What lines in the following entries hold the word "will"? Copy each one.

*** Materials provided ***

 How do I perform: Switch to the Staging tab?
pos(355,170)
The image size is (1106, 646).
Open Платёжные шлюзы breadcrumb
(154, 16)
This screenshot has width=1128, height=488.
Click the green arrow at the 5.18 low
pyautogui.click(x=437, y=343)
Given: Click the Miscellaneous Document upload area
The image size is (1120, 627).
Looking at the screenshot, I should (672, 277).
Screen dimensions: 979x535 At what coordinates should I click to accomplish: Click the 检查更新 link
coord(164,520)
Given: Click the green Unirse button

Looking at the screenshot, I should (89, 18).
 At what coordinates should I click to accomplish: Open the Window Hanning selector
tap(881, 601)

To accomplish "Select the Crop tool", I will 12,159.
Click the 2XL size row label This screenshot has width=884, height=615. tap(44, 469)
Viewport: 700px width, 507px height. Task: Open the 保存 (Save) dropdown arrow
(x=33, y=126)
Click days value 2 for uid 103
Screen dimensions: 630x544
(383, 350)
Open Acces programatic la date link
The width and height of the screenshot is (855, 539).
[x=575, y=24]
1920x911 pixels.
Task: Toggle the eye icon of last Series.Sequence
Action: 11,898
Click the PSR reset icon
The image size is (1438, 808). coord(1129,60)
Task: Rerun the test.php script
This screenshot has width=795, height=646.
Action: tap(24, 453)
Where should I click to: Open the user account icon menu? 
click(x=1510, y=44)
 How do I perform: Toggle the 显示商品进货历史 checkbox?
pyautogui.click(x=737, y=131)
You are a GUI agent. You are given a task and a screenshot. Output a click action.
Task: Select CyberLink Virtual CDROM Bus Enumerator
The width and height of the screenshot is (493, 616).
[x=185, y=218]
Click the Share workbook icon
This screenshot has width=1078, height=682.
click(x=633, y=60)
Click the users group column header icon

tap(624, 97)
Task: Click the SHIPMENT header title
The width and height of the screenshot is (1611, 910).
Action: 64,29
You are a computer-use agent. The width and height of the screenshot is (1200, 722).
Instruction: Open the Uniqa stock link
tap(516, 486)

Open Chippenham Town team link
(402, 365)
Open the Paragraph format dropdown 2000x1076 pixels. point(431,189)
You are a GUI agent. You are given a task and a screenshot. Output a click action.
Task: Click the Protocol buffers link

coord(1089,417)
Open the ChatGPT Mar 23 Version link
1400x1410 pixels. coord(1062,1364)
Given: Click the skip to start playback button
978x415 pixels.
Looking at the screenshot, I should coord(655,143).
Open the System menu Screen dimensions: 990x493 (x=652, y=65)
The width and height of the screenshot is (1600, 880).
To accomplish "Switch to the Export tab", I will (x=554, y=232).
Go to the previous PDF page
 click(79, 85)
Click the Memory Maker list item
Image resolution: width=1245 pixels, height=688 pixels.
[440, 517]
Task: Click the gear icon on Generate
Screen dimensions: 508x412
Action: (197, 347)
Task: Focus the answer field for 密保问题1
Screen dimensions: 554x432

*** End of Materials provided ***

▸ Response to this task:
To accomplish "Select the Crop tool", I will 12,159.
To accomplish "Switch to the Export tab", I will (x=554, y=232).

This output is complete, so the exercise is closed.